Perspectives

Non à la campagne qui vise à réduire au silence les opposants au génocide à Gaza sur les campus!

Le Mouvement international des jeunes et des étudiants pour l’égalité sociale (IYSSE) condamne les attaques qui prennent place contre les opposants au génocide à Gaza parmi les étudiants et les professeurs à travers les États-Unis. Nous exigeons que tous les enseignants, étudiants et organisations qui ont été licenciés, expulsés ou suspendus soient immédiatement réintégrés. Le soutien le plus large possible doit être mobilisé au sein de la jeunesse et de la classe ouvrière pour lutter en faveur de cette exigence.

La présidente de l’université Columbia, Nemat Shafik, témoigne devant la commission de l’éducation et de la main-d’œuvre de la Chambre des représentants lors de l’audition sur «Columbia en crise: La réponse de l’université Columbia à l’antisémitisme» au Capitole à Washington, mercredi 17 avril 2024. [AP Photo/Mariam Zuhaib]

Au cours du mois dernier, des universités américaines, dont l’université Vanderbilt dans le Tennessee et l’université Columbia à New York, ont arrêté, expulsé et suspendu des étudiants pour avoir participé à des manifestations pro-palestiniennes. Des professeurs ont été licenciés ou mis en congé, notamment à l’université Columbia et au John Jay College de New York. Au Texas, le gouverneur Greg Abbott a promulgué un décret exigeant que le système universitaire de l’État «établisse des sanctions appropriées, y compris l’expulsion» pour les étudiants qui s’opposent au génocide.

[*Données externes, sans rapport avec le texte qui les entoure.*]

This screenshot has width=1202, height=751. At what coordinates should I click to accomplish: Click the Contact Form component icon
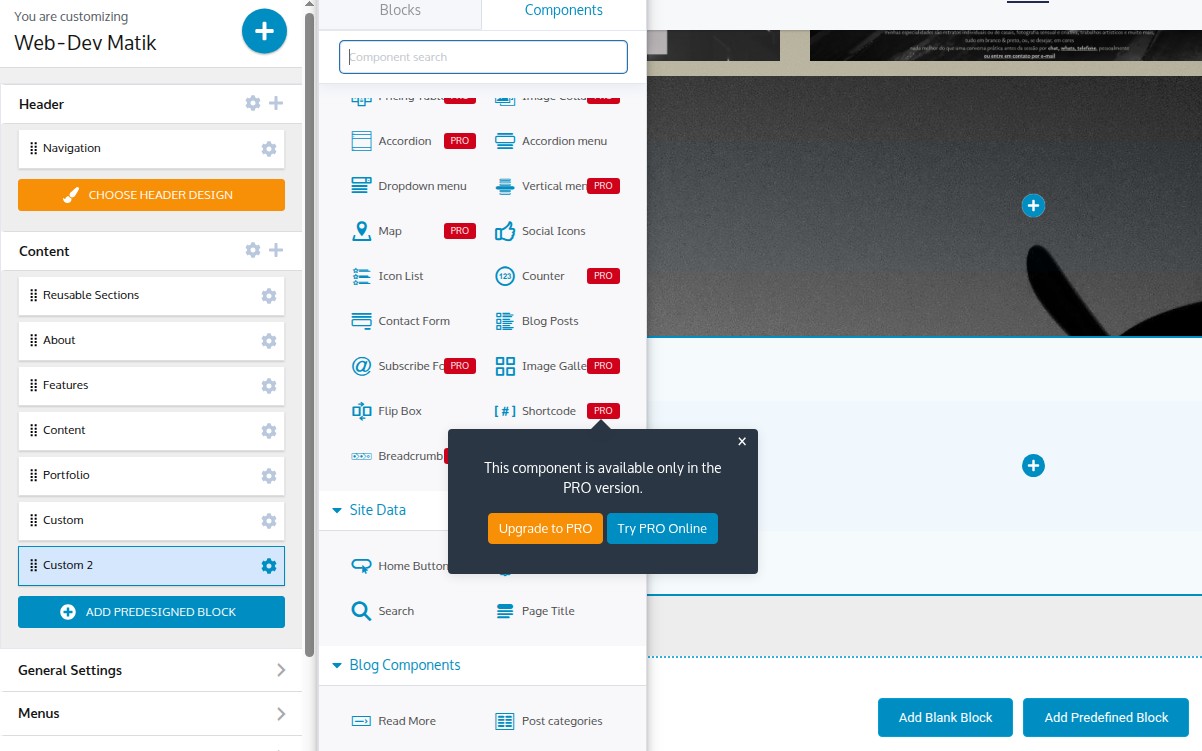point(361,321)
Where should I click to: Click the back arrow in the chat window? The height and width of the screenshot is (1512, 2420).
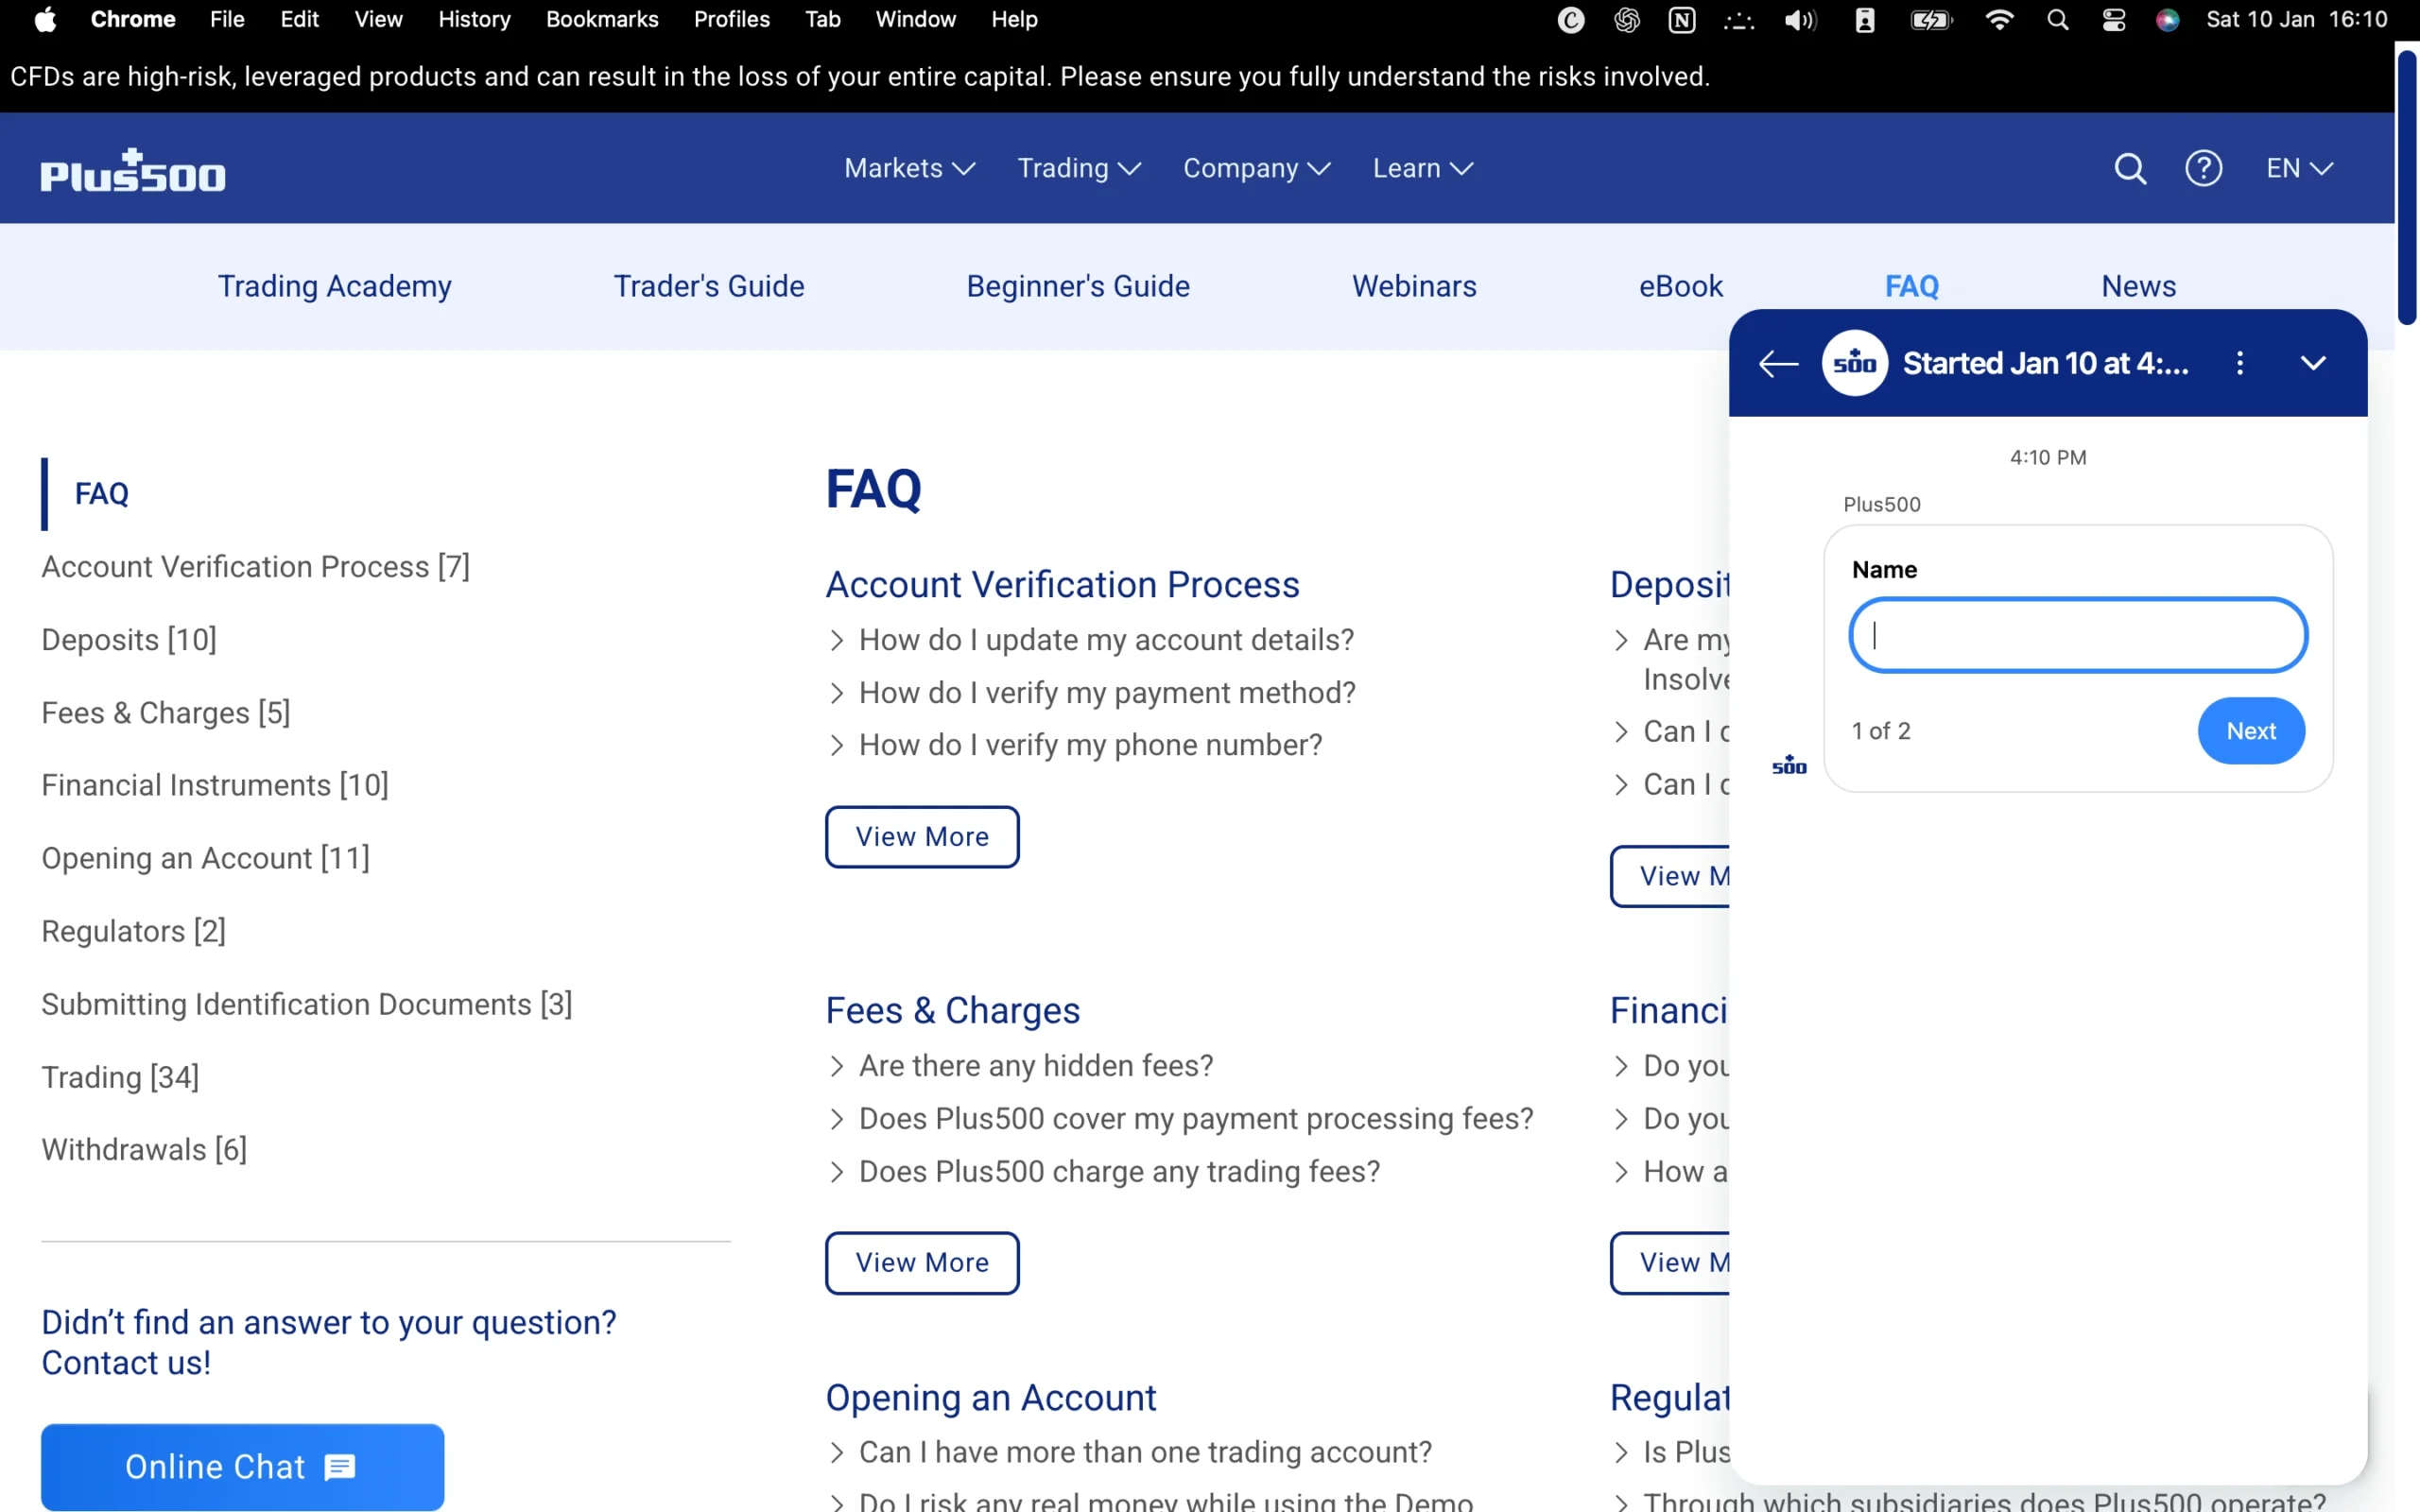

Mardi, Asna Tabassum, major de promotion à l’université de Californie du Sud, s’est vu interdire par l’administration de l’université de prononcer le discours qu’elle avait prévu de prononcer à l’occasion de la cérémonie de remise des diplômes, après avoir exprimé son opposition au génocide sur son compte Instagram.

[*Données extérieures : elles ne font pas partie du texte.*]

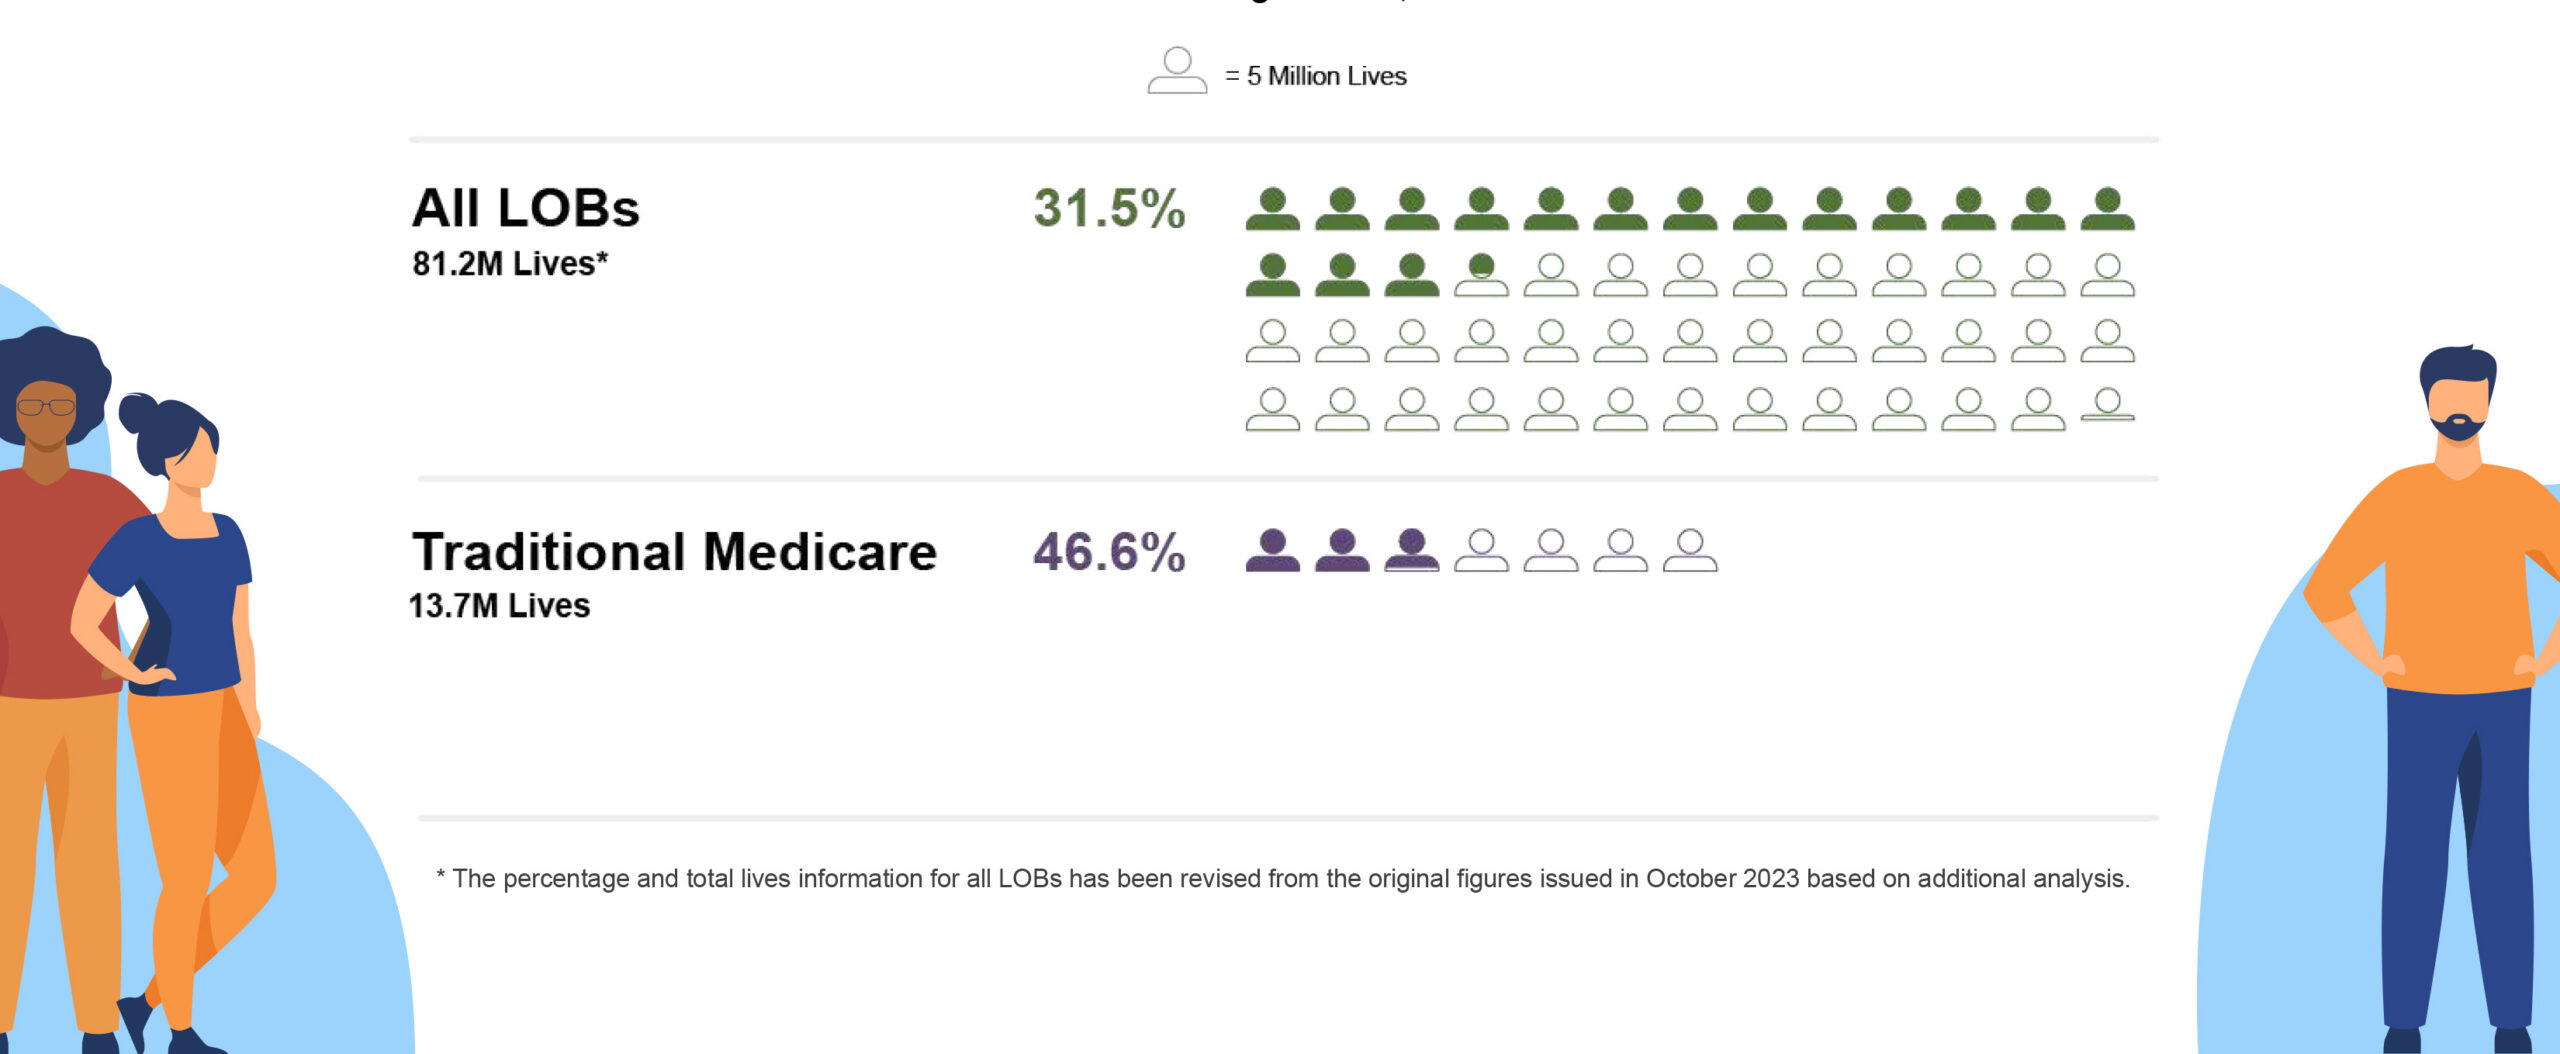This screenshot has height=1054, width=2560.
Task: Click the first filled green person icon in All LOBs
Action: [x=1272, y=209]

Cette campagne de censure, d’intimidation et de réduction au silence des opposants au génocide va maintenant s’intensifier. Une audition du Congrès mercredi a été consacrée principalement à faire pression sur l’administration de l’université de Columbia, qui a pris la tête de l’attaque contre les droits démocratiques sur les campus, pour qu’elle procède à une purge complète des professeurs et des étudiants propalestiniens.

Comme lors des précédentes auditions du Congrès visant les universités d’élite, des républicains d’extrême droite comme Elise Stefanik, adepte de la «théorie du Grand Remplacement» antisémite et suprémaciste, et Jim Banks, défenseur déclaré de la tentative de coup d’État fasciste du 6 janvier de 2021 et allié de l’antisémite Marjorie Taylor Greene, ont été autorisés à mener la charge. La plupart des intervenants ont commencé leurs remarques en répétant le mensonge selon lequel l’opposition au sionisme constitue de l’antisémitisme. Ce mensonge sert désormais de base idéologique principale à la criminalisation de toute opposition au fascisme, à l’impérialisme et au capitalisme.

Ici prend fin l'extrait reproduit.